TASK GOAL -
Once you have located the line containing "How do I perform: Click the 6:10" in the material below, return it exactly along with each line after it through the line containing "You are a computer-use agent. Screen dimensions: 905x484".

EXERCISE DATA -
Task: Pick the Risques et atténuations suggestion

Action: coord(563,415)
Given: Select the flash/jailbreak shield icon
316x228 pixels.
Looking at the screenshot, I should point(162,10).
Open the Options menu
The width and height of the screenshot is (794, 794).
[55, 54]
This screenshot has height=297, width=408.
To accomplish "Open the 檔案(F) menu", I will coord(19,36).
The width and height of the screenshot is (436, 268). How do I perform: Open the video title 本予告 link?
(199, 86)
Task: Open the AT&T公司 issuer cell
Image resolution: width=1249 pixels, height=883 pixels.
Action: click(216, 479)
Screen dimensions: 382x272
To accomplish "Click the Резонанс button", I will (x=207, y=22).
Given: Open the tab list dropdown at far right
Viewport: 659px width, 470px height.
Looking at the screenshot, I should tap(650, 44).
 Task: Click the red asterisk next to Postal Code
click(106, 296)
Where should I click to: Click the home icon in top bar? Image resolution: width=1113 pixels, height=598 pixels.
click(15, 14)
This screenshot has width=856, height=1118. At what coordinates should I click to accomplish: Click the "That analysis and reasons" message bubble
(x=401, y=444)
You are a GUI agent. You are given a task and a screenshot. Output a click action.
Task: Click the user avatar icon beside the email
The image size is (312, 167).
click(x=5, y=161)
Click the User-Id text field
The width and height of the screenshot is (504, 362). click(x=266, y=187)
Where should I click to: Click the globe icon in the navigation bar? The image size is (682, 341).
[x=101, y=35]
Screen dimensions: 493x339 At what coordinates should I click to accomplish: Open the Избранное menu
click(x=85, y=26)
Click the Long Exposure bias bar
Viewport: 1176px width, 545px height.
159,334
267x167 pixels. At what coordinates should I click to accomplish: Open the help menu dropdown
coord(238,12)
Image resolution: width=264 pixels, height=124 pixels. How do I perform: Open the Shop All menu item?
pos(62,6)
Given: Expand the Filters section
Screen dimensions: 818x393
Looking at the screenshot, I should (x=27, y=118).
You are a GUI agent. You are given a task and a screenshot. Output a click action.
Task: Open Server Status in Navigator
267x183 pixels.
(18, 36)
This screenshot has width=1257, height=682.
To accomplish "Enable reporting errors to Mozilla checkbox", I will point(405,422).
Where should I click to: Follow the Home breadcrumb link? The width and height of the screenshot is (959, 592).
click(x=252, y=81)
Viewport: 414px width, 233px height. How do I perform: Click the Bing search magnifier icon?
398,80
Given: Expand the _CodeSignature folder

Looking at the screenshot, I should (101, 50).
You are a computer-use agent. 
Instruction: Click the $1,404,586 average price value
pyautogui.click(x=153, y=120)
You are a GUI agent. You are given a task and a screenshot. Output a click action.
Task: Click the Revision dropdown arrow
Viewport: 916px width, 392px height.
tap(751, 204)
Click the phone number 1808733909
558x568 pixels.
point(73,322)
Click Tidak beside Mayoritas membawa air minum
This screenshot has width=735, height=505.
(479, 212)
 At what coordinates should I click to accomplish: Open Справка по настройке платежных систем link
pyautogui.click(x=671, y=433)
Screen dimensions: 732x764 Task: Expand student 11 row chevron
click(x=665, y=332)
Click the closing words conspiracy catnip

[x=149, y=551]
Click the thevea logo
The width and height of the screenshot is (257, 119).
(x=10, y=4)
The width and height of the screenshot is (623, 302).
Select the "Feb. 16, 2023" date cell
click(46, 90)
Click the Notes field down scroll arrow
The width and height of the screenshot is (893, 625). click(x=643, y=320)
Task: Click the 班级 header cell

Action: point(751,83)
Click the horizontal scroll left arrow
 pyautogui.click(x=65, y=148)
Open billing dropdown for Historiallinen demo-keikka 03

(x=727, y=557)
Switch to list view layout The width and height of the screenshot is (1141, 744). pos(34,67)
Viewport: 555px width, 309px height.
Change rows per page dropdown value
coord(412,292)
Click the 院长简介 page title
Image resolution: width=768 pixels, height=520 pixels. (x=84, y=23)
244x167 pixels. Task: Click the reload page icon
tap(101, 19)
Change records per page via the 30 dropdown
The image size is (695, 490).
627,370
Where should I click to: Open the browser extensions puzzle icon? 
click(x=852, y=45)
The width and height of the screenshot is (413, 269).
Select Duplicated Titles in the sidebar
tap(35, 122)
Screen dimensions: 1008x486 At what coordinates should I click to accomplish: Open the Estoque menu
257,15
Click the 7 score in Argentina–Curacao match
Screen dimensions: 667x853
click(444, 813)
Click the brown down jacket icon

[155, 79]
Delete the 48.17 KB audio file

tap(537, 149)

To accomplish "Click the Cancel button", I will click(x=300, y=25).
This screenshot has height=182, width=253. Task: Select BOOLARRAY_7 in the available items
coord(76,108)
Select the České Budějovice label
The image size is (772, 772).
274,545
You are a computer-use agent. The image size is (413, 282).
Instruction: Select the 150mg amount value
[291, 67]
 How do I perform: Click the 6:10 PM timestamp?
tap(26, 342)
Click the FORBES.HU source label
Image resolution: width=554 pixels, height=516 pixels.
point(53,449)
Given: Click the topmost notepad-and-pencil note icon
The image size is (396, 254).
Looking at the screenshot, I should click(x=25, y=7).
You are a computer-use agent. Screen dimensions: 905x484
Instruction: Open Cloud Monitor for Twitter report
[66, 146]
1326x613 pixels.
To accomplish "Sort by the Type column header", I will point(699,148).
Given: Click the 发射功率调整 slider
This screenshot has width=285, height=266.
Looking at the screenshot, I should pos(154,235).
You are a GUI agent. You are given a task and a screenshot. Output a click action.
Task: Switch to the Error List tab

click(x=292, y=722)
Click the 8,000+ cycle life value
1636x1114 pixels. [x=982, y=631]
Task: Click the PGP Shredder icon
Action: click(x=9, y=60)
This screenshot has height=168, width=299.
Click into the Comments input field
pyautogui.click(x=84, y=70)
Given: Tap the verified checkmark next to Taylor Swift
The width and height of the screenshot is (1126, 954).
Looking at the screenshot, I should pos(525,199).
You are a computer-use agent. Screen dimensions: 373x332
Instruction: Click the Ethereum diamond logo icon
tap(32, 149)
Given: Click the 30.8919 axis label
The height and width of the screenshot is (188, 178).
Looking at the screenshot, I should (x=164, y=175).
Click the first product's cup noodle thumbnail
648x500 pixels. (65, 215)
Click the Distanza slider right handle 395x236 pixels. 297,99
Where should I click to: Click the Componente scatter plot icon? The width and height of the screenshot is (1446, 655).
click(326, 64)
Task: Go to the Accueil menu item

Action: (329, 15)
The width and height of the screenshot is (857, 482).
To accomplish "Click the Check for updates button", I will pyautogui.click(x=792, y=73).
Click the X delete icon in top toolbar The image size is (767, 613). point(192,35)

RESPONSE BOX -
 How do I perform: Click the 6:10 PM timestamp?
tap(26, 342)
Click the FORBES.HU source label
Image resolution: width=554 pixels, height=516 pixels.
point(53,449)
Given: Click the topmost notepad-and-pencil note icon
The image size is (396, 254).
Looking at the screenshot, I should click(x=25, y=7).
You are a computer-use agent. Screen dimensions: 905x484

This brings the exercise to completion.